- **ENUNCIADO 1**
Segundo a entrevista sobre Lean Manufacturing, em que empresa e por volta de que ano o conceito se originou?

- **TEXTO FORNECIDO**

“Os benefícios  do Lean Manufacturing  vão muito além da diminuição de custos”

Samuel Obara aprendeu e implementou o Sistema Toyota de Produção (TPS) nas fábricas da Toyota no Japão, Brasil, Venezuela, Filipinas e Estados Unidos. Ele ensinou Lean para empresas de consultoria lean, organizações educacionais como Harvard e Stanford e em missões humanitárias pela Ásia e  África. Com quase 40 anos de experiência Lean, ele já ajudou mais de 450 empresas. Levou o TPS para ambientes que vão desde escolas a hospitais, militares, governamentais e outros em países como a China, México, Canadá, Indonésia, Japão, Áustria, Reino Unido, Lituânia, Rússia e os EUA. Possui MBA em Technology Management, membro do corpo docente do Lean Institute e instrutor de Gestão de Estratégia Global para a California Community College System. Ele é palestrante convidado na pós-graduação de universidades como Stanford, University of Southern California, La Verne e também na San Diego State University onde leciona e integra o board of advisors. Saiba mais detalhes desse conceito Lean Manufacturing na entrevista exclusiva concedida para a PIM Amazônia. Boa leitura!

PODERIA EXPLICAR UM POUCO SOBRE A ORIGEM E EM QUE CONSISTE A FILOSOFIA “LEAN MANUFACTURING ”?

O conceito se originou na Toyota do Japão por volta de 1950, e está até hoje se aperfeiçoando. De forma simplificada, o lean consiste na eliminação do desperdício e constante busca pela melhoria dos processos.  O Toyota Production System, foi rebatizado para lean quando o livro A Máquina que Mudou o Mundo (J.Womack, D.Jones, D.Roos) foi lançado nos anos 1990. Mas o lean foi se popularizando ao longo de um histórico surpreendente, que inclui como exemplo os resultados financeiros da Toyota em 2005, que mostrava vendas inferiores à número um do mundo, a General Motors. Porém, naquele mesmo ano, apesar de vender menos, a Toyota lucrou mais do que a GM e todas as outras onze maiores montadoras do mundo somadas. Outro fator que desafiou os paradigmas recentes foi quando a Toyota foi comparada com a Volkswagen, cujo número de funcionários necessários para se produzir um carro era, aproximadamente, o dobro da quantidade de funcionários da montadora japonesa.

COMO E ONDE FOI O SEU PRIMEIRO CONTATO COM ESTA FORMA DE PENSAR E TRABALHAR?

- **DADOS FORNECIDOS**
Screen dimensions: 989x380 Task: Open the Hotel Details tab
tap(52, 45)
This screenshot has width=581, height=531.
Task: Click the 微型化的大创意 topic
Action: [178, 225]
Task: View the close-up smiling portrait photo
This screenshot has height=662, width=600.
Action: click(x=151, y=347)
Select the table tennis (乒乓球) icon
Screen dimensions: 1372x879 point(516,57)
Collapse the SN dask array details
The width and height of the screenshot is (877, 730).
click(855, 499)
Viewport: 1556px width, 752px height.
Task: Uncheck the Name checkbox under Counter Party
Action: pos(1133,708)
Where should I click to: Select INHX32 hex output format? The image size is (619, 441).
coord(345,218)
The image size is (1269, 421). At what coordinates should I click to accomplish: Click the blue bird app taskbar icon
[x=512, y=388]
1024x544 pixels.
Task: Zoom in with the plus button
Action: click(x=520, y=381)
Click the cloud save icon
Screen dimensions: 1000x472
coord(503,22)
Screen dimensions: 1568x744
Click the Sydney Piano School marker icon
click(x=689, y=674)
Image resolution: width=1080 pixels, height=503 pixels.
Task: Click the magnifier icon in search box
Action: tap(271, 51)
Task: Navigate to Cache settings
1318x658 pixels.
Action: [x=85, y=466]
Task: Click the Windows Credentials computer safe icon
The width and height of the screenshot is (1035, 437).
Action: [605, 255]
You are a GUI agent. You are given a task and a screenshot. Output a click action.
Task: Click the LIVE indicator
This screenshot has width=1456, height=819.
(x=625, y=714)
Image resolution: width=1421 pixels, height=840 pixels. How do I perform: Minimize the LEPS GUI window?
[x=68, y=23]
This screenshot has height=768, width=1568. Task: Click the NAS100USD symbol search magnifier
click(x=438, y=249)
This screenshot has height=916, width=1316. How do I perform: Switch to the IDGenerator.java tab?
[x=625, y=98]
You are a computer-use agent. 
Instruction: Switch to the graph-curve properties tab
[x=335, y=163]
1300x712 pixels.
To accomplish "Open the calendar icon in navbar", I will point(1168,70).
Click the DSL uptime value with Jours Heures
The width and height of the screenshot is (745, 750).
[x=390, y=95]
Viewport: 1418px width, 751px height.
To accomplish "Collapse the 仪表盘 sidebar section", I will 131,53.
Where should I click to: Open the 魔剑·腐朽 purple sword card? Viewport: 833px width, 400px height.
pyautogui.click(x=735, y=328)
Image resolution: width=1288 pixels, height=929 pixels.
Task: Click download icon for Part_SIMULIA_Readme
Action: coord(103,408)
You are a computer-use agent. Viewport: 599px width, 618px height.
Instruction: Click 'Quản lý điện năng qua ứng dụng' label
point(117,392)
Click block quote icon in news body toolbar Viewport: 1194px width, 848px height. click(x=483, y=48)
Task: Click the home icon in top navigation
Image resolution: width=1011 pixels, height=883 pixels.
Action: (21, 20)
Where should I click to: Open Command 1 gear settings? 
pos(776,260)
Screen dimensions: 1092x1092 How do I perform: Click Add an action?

- **ENUNCIADO 2**
Nas entradas, escalone por 0,3 as coordenadas das respostas em tudo desde a linha que contém "Click the DSL uptime value with Jours Heures" até a linha que contém "I will 131,53.", ambas incluídas. Reproduza somente essas linhas, com os pedidos, arredondando os resultados para números inteiros e as metades para cima.

- **RESPOSTA ESPERADA 1**
Na Toyota do Japão, por volta de 1950.

- **RESPOSTA ESPERADA 2**
Click the DSL uptime value with Jours Heures
The width and height of the screenshot is (745, 750).
[x=117, y=29]
Viewport: 1418px width, 751px height.
To accomplish "Collapse the 仪表盘 sidebar section", I will 39,16.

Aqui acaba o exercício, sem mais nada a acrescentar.